§ **SOURCE**
****************************************

Autre manière d’aborder la question : “Nous n’avons pas de l’exclusion une conception métaphysique. La rupture avec l’I.S. signifie un désaccord objectif sur un point central, mais évidemment ne signifie pas obligatoirement que ceux qui s’y sont trouvés amenés avaient des motifs déshonorants, ni qu’ils sont condamnés à aller ensuite, par eux-mêmes, vers des positions toujours plus mauvaises” (lettre du 22 septembre 1962 adressée à Rodolphe Gashé). Ces lignes parfaitement claires n’ont pas besoin d’être commentées. A l’un de ses interlocuteurs (Branko Vucicovic) qui reprochait aux situationnistes ce fameux “goût” pour l’exclusion, Debord répondait (le 27 novembre 1965) : “Nous n’avons jamais voulu empêcher qui que ce soit d’exprimer ses idées ou de faire ce qu’il veut (et nous n’avons jamais cherché à être en position pratique pour faire pression dans ce sens). Nous refusons seulement d’y être mêlés nous-mêmes contre nos convictions et nos goûts. Notez que ceci est d’autant plus vital que nous n’avons presque aucune liberté d’exprimer nos propres convictions et goûts tels qu’ils sont réellement, du fait de leur caractère nettement contre le courant. Notre “intolérance” n’est jamais qu’une réponse - bien limitée - à l’intolérance et l’exclusion pratiquement très solides que nous rencontrons partout dans “l’intelligentsia installée” particulièrement”.
Ceci pour ne pas oublier qu’il s’agissait d’une “guerre” que les situationnistes avaient déclarée aux différents aspects de la domination, ses agents et partisans donc ; et qu’il convenait d’en tirer toutes les conséquences. Enfin, pour faire le lien avec ce que je mentionnais plus haut quant aux exclusions du groupe surréaliste, et plus particulièrement celle de Jehan Mayoux, je citerai Debord écrivant en 1969 aux membres de la section italienne de l’I.S. : “Il est en effet absurde de craindre de subir “une exclusion injuste”. Je peux vous assurer qu’il n’y en a jamais eu dans l’I.S., et je ne pense pas que l’I.S. puisse durer après une seule exclusion injuste. Jamais une “erreur” n’a été sanctionné par l’exclusion, qui, en effet, n’a rien de tactique (...) Cependant, l’exclusion est aussi une conséquence du niveau, variable, des exigences qu’une organisation se fixe librement à elle-même dans un moment donné. Ce que la collectivité a fixé en pleine conscience doit être défini avec une conscience vraie de ce qu’on peut faire effectivement”.

****************************************

§ **EXTRAIT SOURCE**
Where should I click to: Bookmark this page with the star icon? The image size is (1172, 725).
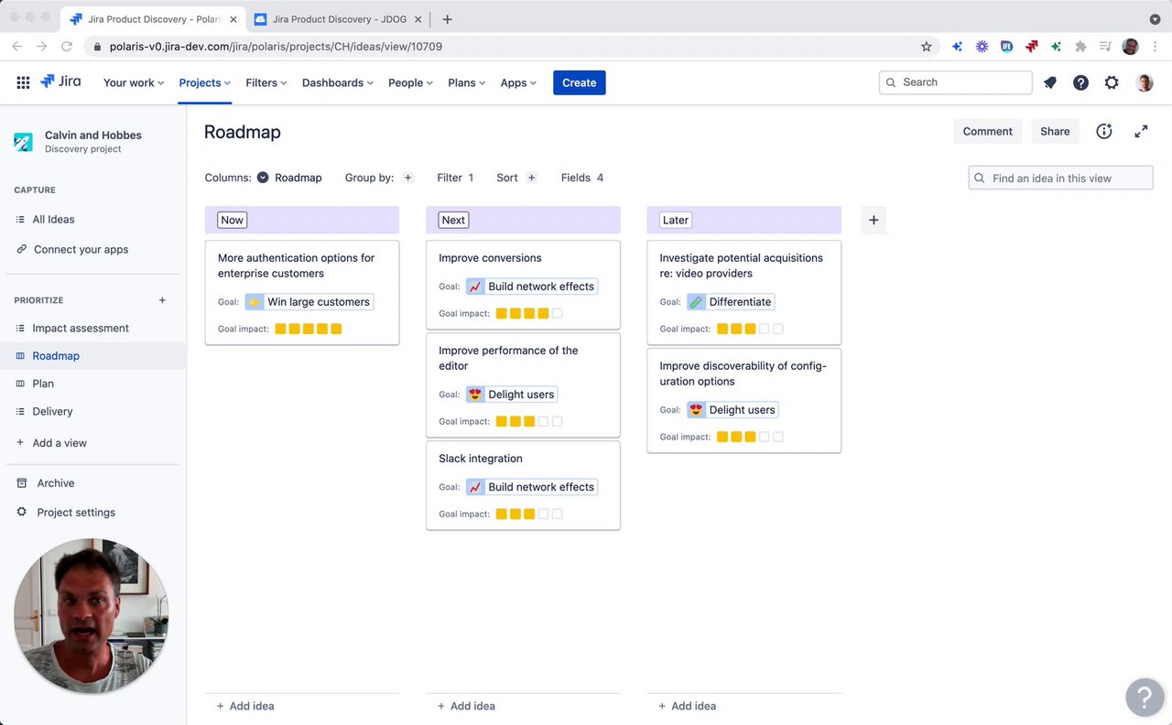(x=926, y=46)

****************************************

Reprenez, s'il vous plaît, le texte sur les exclusions dans l'Internationale situationniste à la suite de sa dernière phrase. Le matériel ci-dessus est indépendant du texte.

J’ajoute que l’on trouve là, ces citations mises bout à bout, une leçon de démocratie pour qui cette notion n’a rien de figé, de contraignant, ou de platement idéologique. Il s’agit bien entendu d’un usage à l’échelle réduite d’un groupe dont l’égalité entre ses membres constitue justement la meilleure des “garanties démocratiques”. Les habituels contempteurs qui se focalisent sur ces exclusions pour dénoncer sur le mode de la dignité outragée le “totalitarisme” des surréalistes ou des situationnistes sont assurés de figurer parmi les principaux défenseurs du monde tel qu’il va. On reconnaîtra que certains de ceux-ci - des journalistes le plus souvent - pêchent par ignorance ou légèreté en se contentant de reprendre des clichés éculés sans connaître le détail d’une histoire qui, s’il en étaient informés, devrait au moins les inciter à ne pas écrire n’importe quoi.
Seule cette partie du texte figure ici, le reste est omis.